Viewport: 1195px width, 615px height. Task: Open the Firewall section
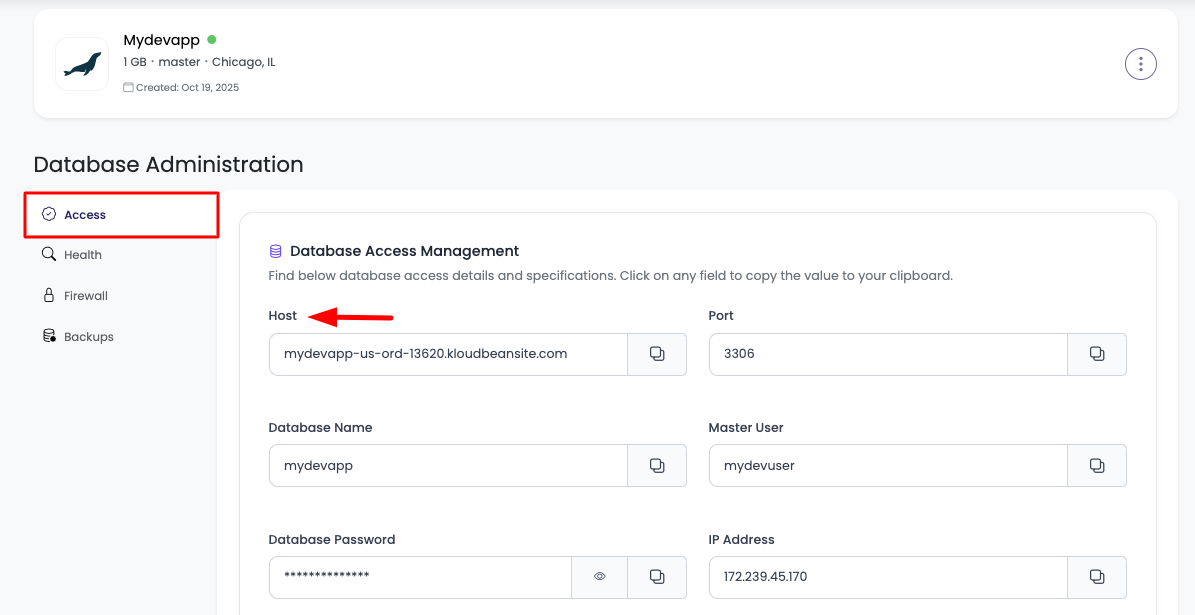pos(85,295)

--

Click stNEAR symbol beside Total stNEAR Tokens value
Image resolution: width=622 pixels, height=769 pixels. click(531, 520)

--

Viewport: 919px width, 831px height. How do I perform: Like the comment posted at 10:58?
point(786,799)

Direction: How many lines of the data above contain the string "Viewport", with case counting? Reply with the number alone.

Output of the task: 2